My mom tells me with her soothing voice. The one that used to tell me everything's going to be okay. Tears are rolling down my face. "Mom I-" but my Dad cuts me off. "Good things will come Ellie. Good things my darling. We love you." My Dad whispers into my ear then kisses the top of my head.

I hear a loud sound and my eyes shoot open into reality.

It was my alarm.

It was all a dream.

I sit up.

It felt so real.

I felt whole again being in their arms.

But it was all fake.

I squeeze my eyes shut. Not wanting the tears threatening to spill. But I can't hold it any longer.

I break down into a sob. I wrap my arms around myself and loose it.

I miss them so much it hurts.

I want to hear my moms voice telling me everything's going to be okay.

I want my dad to tell me a cheesy joke to try to cheer me up.

I want... them.

But I can't. They're gone.

I sigh and wipe my eyes. I go into my bathroom and check the mirror. My green eyes are red and puffy. I sniffle, and wipe my eyes with a tissue.

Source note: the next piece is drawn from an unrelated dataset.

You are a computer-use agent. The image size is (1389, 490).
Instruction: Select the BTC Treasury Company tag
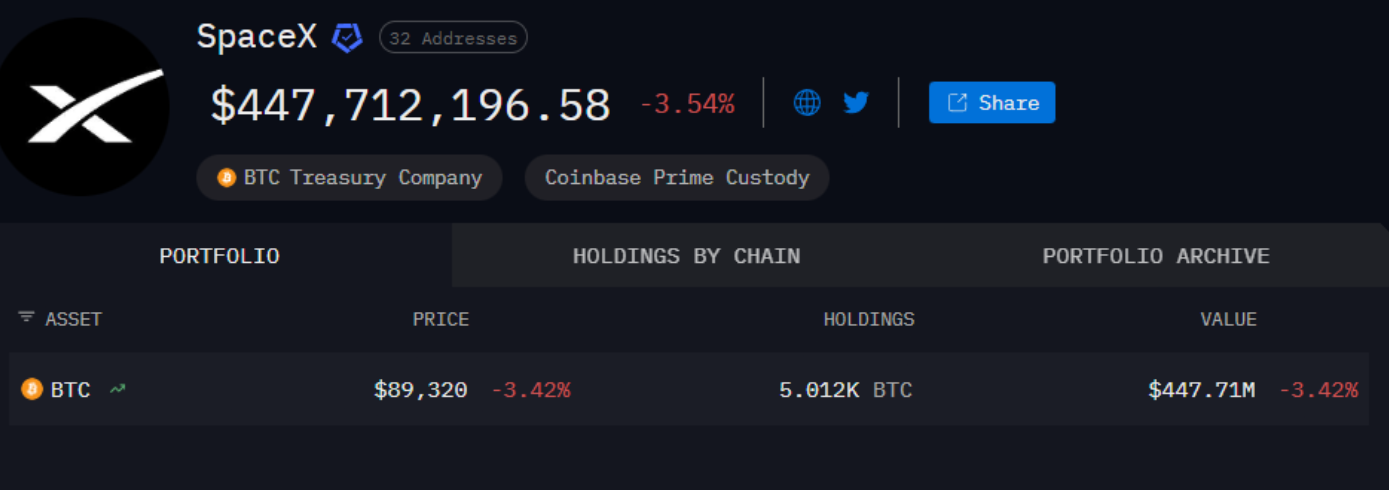349,178
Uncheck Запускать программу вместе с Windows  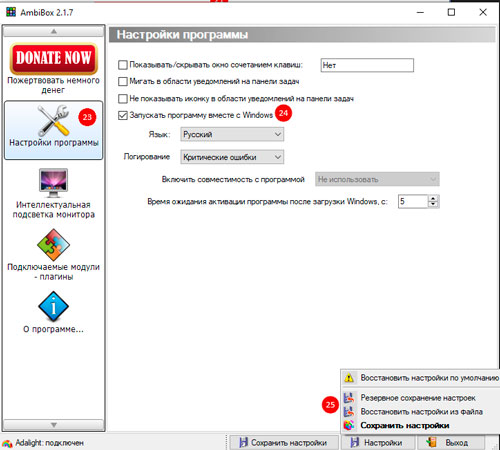123,115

I need to keep going even if it hurts.

Today is Monday, and I have school.

I do my bathroom routine, and just put a little mascara on my eyelashes. That's the only makeup I wear.

I tie my long blonde hair into a messy bun.

Next, I make my way to my closet and look inside. My style is kind of tomboy-vintage/girly. Yeah I know it's kinda weird. Most of my clothes are from thrift stores since my grandma doesn't really give me any money to spend on myself. I put on a floral dress and my white hightop converse. I then put on my thick framed glasses. They aren't really that attractive but they help me see so... I deal with them. I'm already wearing my locket, so I grab my leather purse and leave my room.

I slowly go down the stairs, and see that no one is up. So I quickly grab an apple and my books and leave out the door. I put my apple in my bag so I could eat it later. I hold my books close to my chest, and walk to the bus stop. The stop is only a street away, and when I get there I sit on the bench and wait. I decide to study for a test I have today, and immerse myself in my history book. As I'm reading I hear two girls walking up to the bus stop. Paying no attention. They come near and their chatter stops. They start murmuring. But I make out "yeah she's that girl who's parents died." And I almost want to break down again. I bite my lip. I can't cry. Not here. Soon thankfully, we hear the bus and the screech of the bus's brakes. I get up hastily and get on the bus quickly. I don't want to hear them talk about me. Thats all I was at school. The super quiet girl who's parents died. That's why I had no friends. That's why Im always alone.

I sit down on the fourth seat and keep my head low. Today was going to be another draining day.